- _CONSIGNE_
D'après l'extrait fourni sur le délai de recours, à quelle date le Conseil d'État a-t-il rendu l'arrêt Czabaj ?

- _EXTRAIT FOURNI_
——————

Or, ces titres étaient affectés d’un vice de forme puisqu’ils ne précisaient pas la juridiction devant laquelle le recours pour les contester devait être formé.
La société a saisi en 2015 le Tribunal de grande instance en annulation des titres exécutoires, soit plus d'un an après que ces titres aient été portés à sa connaissance.
La question juridique posée par cette affaire est donc celle du délai dans lequel il était possible pour la société de contester en justice des actes ne mentionnant pas régulièrement les modalités de leur contestation.
Comme le relève elle-même la Cour de cassation en citant sa propre jurisprudence, le délai de deux mois ouvert par l'article L. 1617-5, 2°, du code général des collectivités territoriales au débiteur d'une créance assise et liquidée par une collectivité territoriale pour contester directement devant la juridiction compétente le bien-fondé du titre exécutoire constatant ladite créance n'est opposable qu'à la condition d'avoir été mentionné, ainsi que la voie de recours, dans la notification de ce titre exécutoire [1].
Il s’en déduisait, pour la Cour de cassation, comme le Conseil d’état, qu’en l'absence de notification mentionnant de manière exacte les voies et délais de recours, le débiteur peut saisir la juridiction judiciaire pour contester le titre exécutoire, sans être tenu par le délai de deux mois prévus à l'article L. 1617-5, 2° du CGCT.
Cette solution classique soulève toutefois une nouvelle interrogation : ne devrait-il toutefois pas exister un délai limite pour exercer un tel recours au nom de la sécurité juridique ?
C’est précisément ce qu’a soulevé la Commune poursuivante, entendue par la Cour d’appel de METZ.
En effet, depuis son arrêt KPMG du 24 mars 2006[2], le Conseil d’Etat a érigé la sécurité juridique comme un élément essentiel de son contrôle de légalité.
C’est dans cette veine, qu’est intervenue, au cours de la procédure soumise au contrôle de la Cour de cassation, un autre arrêt d’Assemblée du Conseil d’Etat, le 13 juillet 2016, dit arrêt Czabaj[3].
Pour reprendre le résumé que fait la Cour de cassation de cette décision, le Conseil d'État juge désormais que si le non-respect de l'obligation d'informer l'intéressé sur les voies et les délais de recours ne permet pas que lui soient opposés les délais de recours fixés par le code de justice administrative, le destinataire de la décision ne peut exercer de recours juridictionnel au-delà d'un délai raisonnable, lequel, en règle générale et sauf circonstances particulières dont se prévaudrait le requérant, ne saurait, sous réserve de l'exercice de recours administratifs pour lesquels les textes prévoient des délais particuliers, excéder un an à compter de la date à laquelle une décision expresse lui a été notifiée ou de la date à laquelle il est établi qu'il en a eu connaissance.

——————

- _DONNÉES FOURNIES_
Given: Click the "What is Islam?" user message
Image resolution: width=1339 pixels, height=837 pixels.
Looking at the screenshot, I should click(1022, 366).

——————

- _EXERCICE CORRIGÉ_
Le 13 juillet 2016.